_Required work_
Skipping all pictures, print exactly the lines below from the one with "You are a GUI" through the final line.

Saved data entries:
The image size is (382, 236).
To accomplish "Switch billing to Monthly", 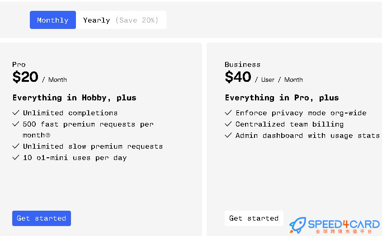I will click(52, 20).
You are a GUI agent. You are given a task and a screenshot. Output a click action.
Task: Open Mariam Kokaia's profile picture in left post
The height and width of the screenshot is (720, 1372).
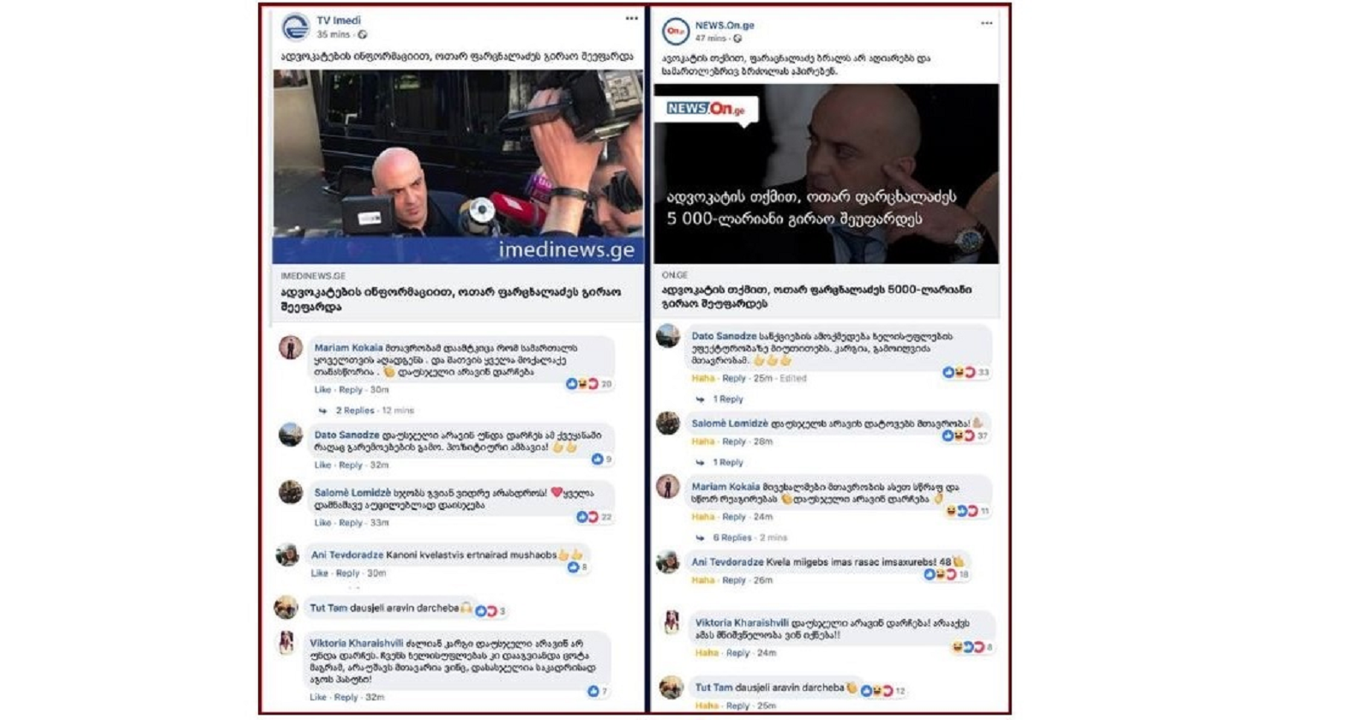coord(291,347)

_Expected answer_
You are a GUI agent. You are given a task and a screenshot. Output a click action.
Task: Open Mariam Kokaia's profile picture in left post
The height and width of the screenshot is (720, 1372).
coord(291,347)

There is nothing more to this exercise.